Henry Miller found something in Greece that he carried around with him everywhere he travelled, the way a lover carries his yearning. The war that was roiling the world as he wrote Collussus came to an end as all wars do. If the vision of Miller, and the others who share his dream, is ever realized, one fortunate generation will see the end not of a war but of war.
“No people in the world are as in need of what Greece has to offer as the American people. Greece is not merely the antithesis of America, but more, the solution to the ills which plague us. Economically it may seem unimportant, but spiritually Greece is still the mother of nations, the fountainhead of wisdom and inspiration.”
 

Peace is not the opposite of war

“Peace is not the opposite of war any more than death is the opposite of life.
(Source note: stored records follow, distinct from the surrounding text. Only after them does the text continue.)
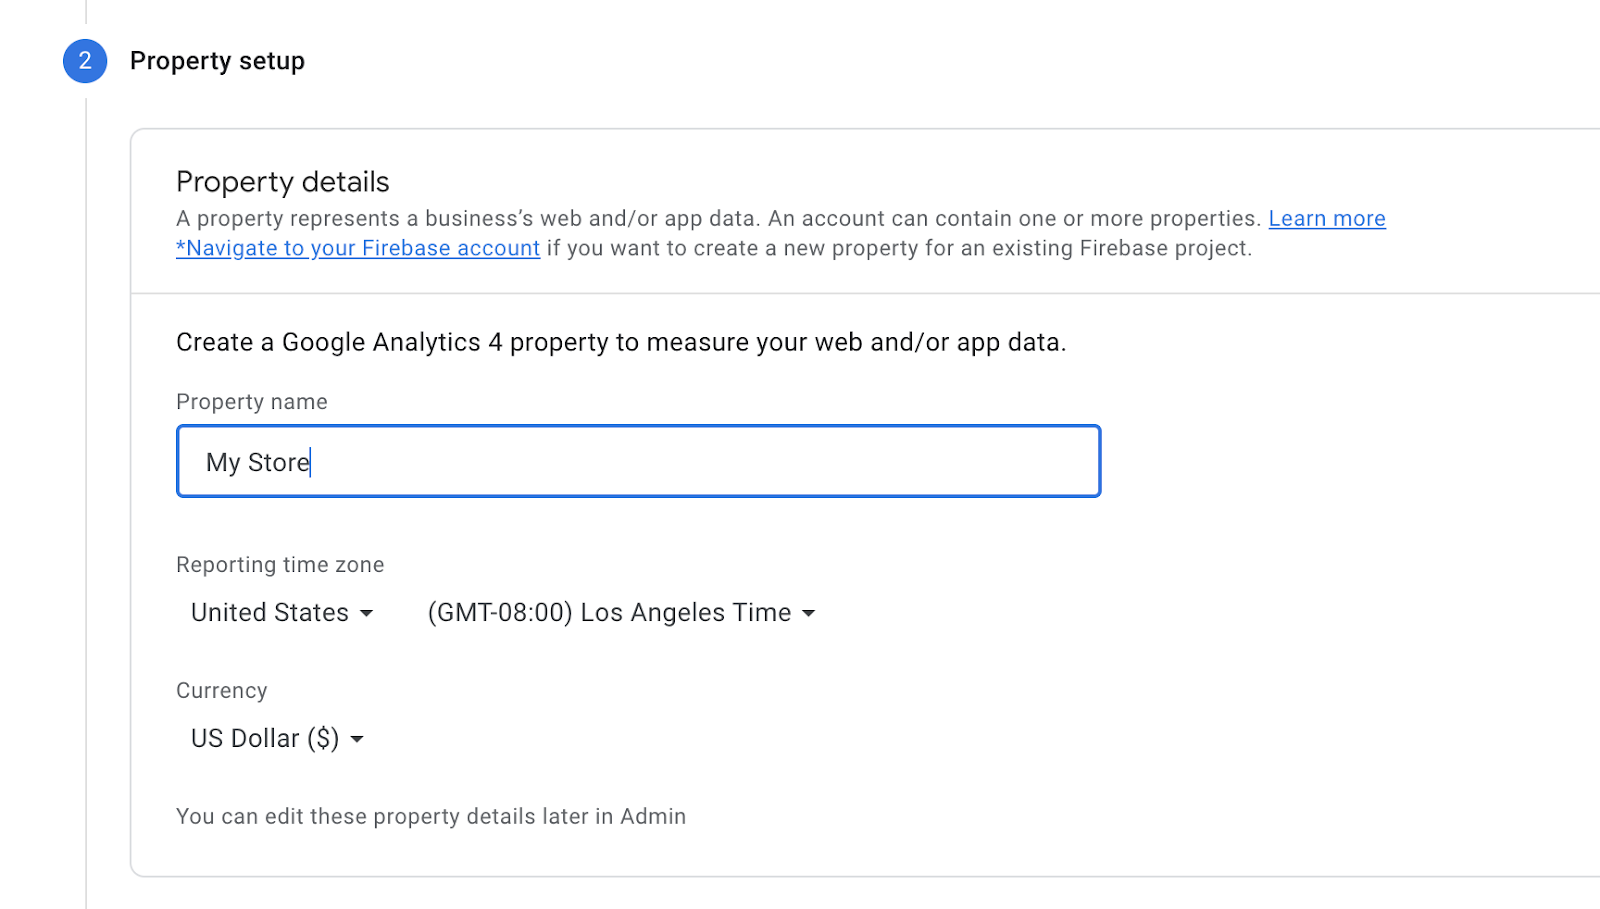
Task: Open the US Dollar ($) currency dropdown
Action: point(265,738)
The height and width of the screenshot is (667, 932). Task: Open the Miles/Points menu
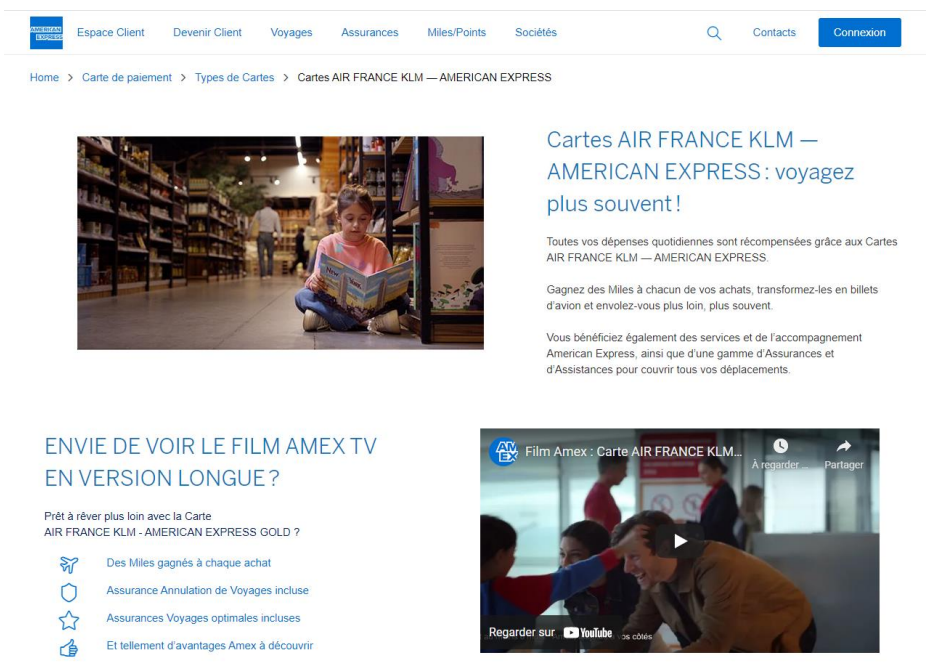tap(456, 33)
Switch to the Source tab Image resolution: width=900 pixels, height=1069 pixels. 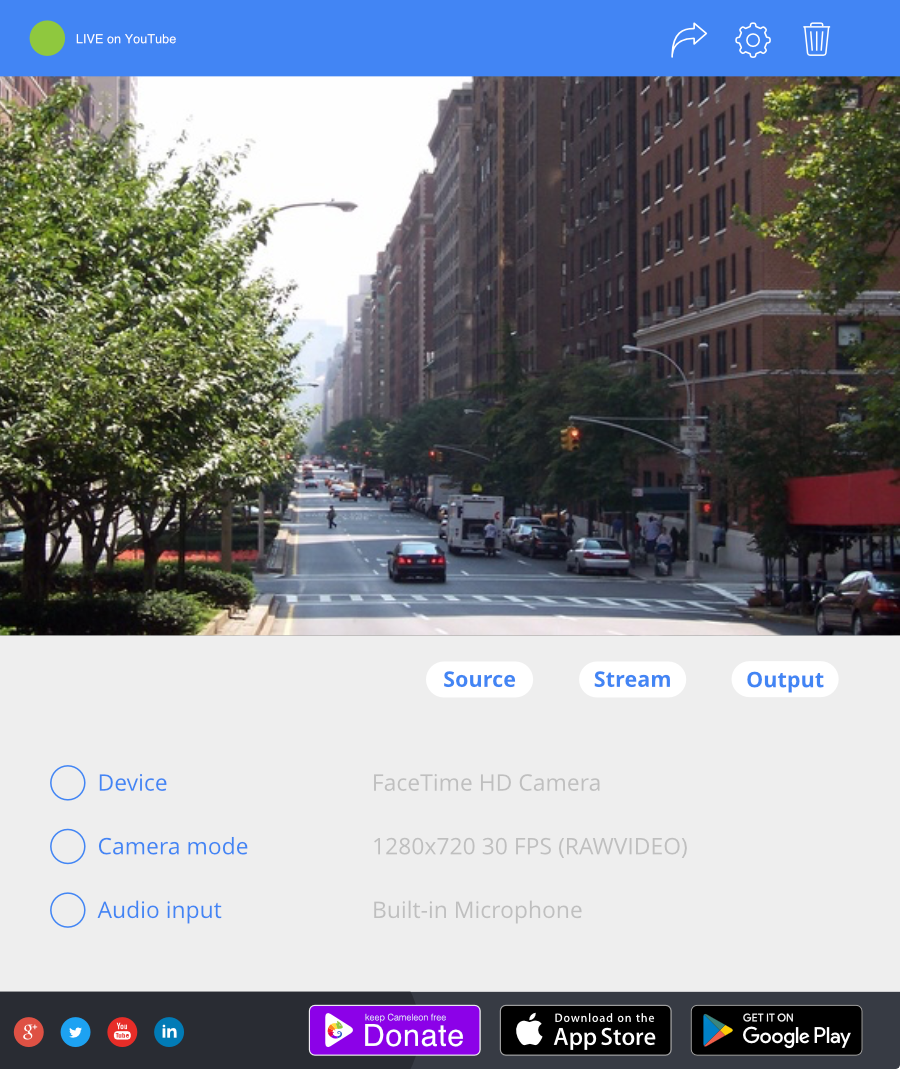click(479, 679)
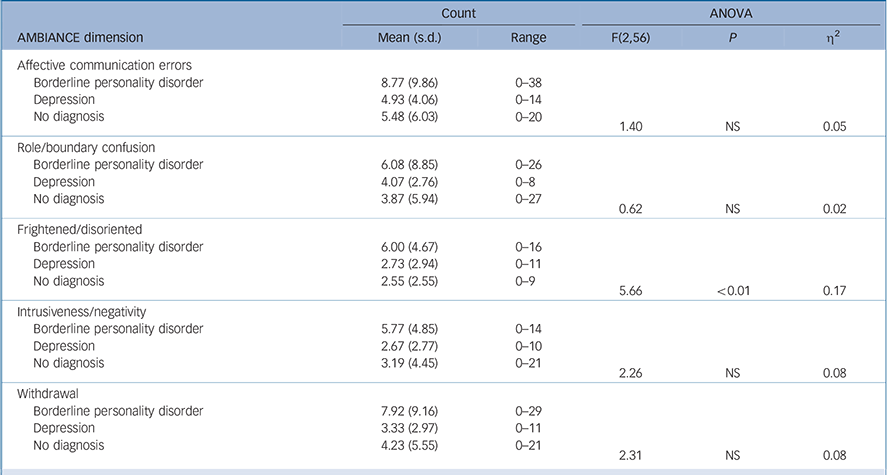Click the ANOVA column group header

(x=731, y=13)

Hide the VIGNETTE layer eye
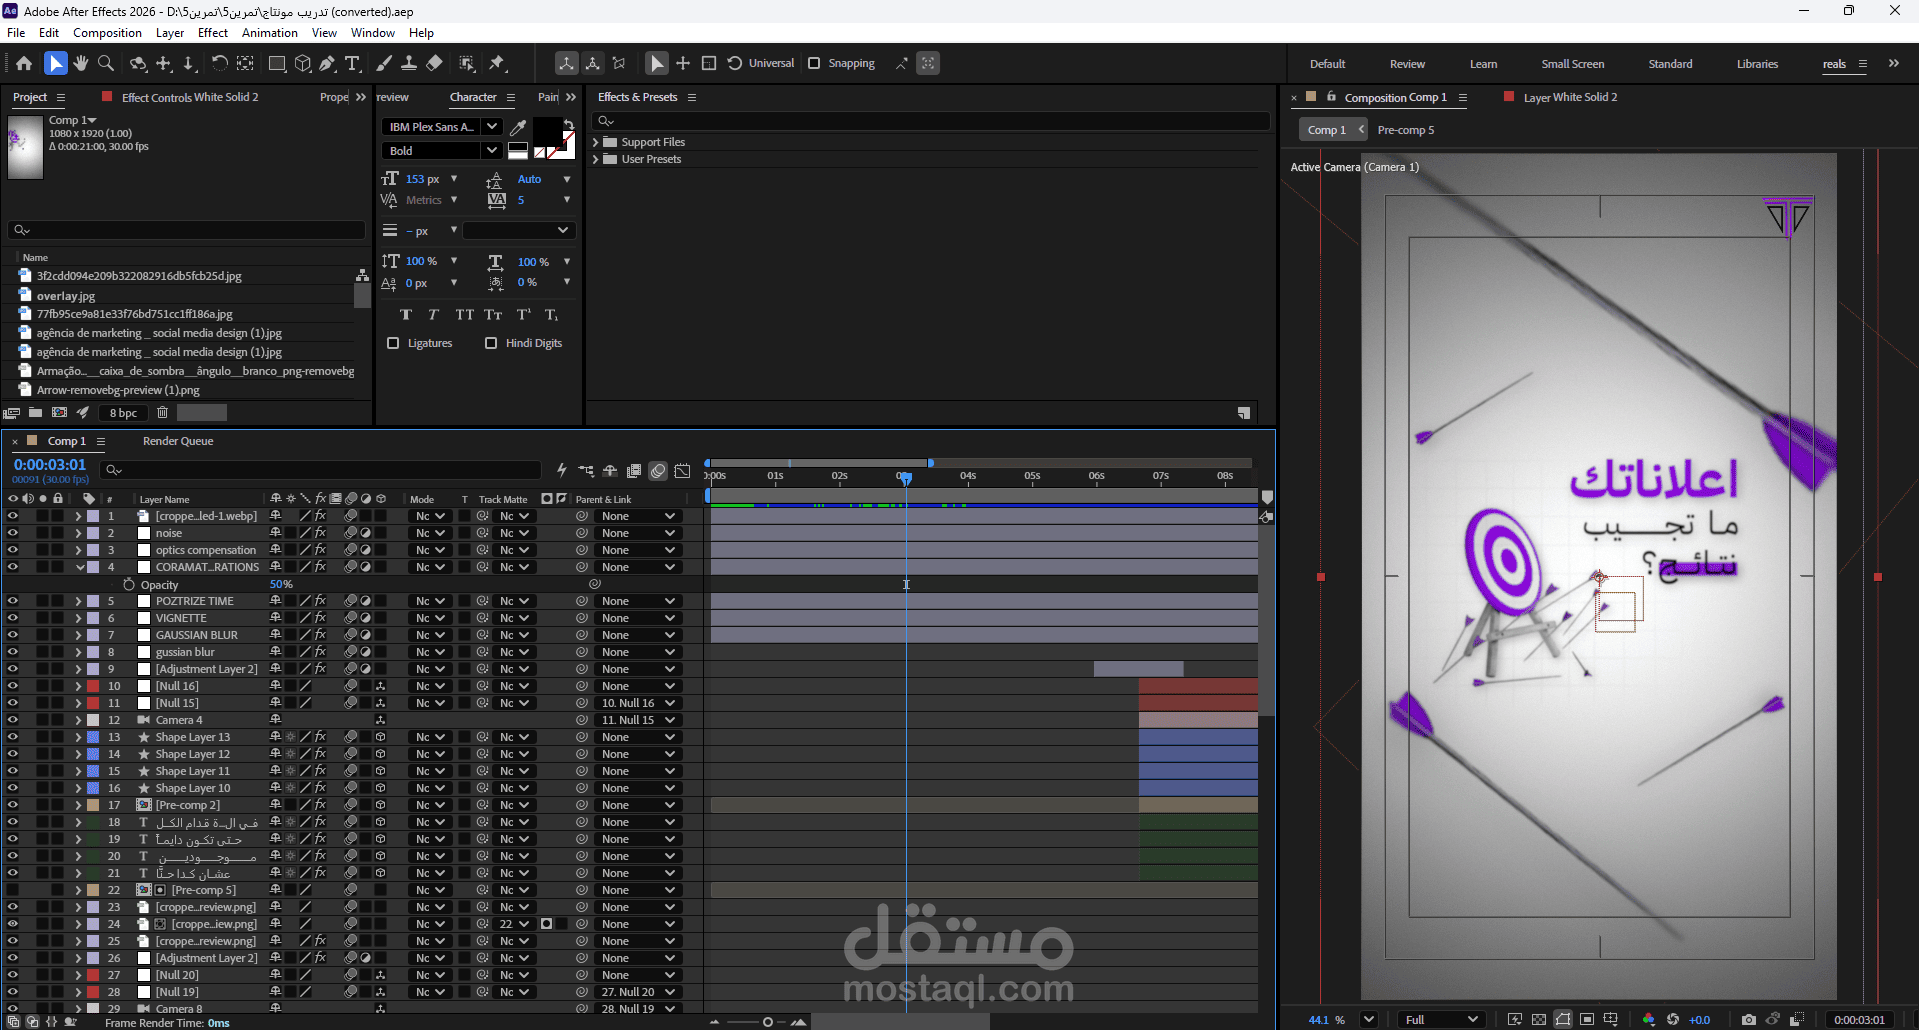[13, 618]
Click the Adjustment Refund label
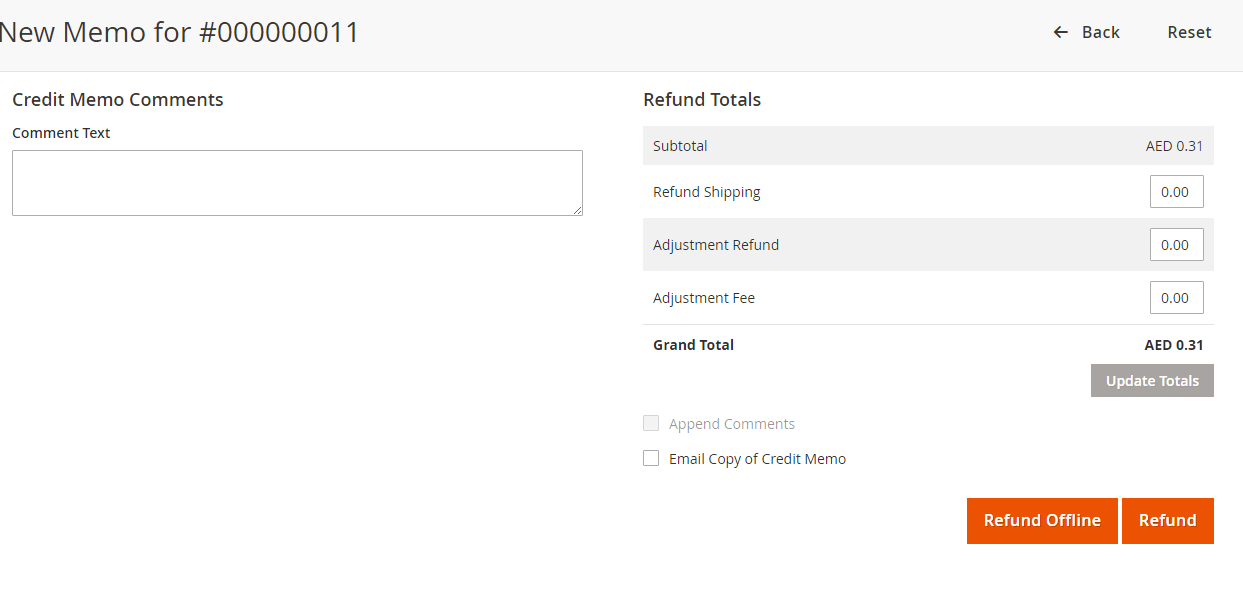Image resolution: width=1243 pixels, height=608 pixels. coord(715,245)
The poverty of language, which is to say the poverty of man’s imagination or the poverty of his inner life, has created an ambivalence which is absolutely false. I am talking of course of the peace which passeth all understanding. There is no other kind. The peace which most of us know is merely a cessation of hostilities, a truce, an interregnum, a lull, a respite, which is negative. The peace of the heart is positive and invincible, demanding no conditions, requiring no protection. It just is. If it is a victory it is a peculiar one because it is based on surrender, a voluntary surrender, to be sure.”

“To be free, as I then knew myself to be, is to realize that all conquest is in vain, even the conquest of self, which is the last act of egotism. To be joyous is to carry the ego to its last summit and to delivery it triumphantly. To know peace is total: it is the moment after, when the surrender is complete, when there is no longer even the consciousness of surrender. Peace is at the center and when it is attained the voice issues forth in praise and benediction. Then the voice carries far and wide, to the outermost limits of the universe. Then it heals, because it brings light and the warmth of compassion.”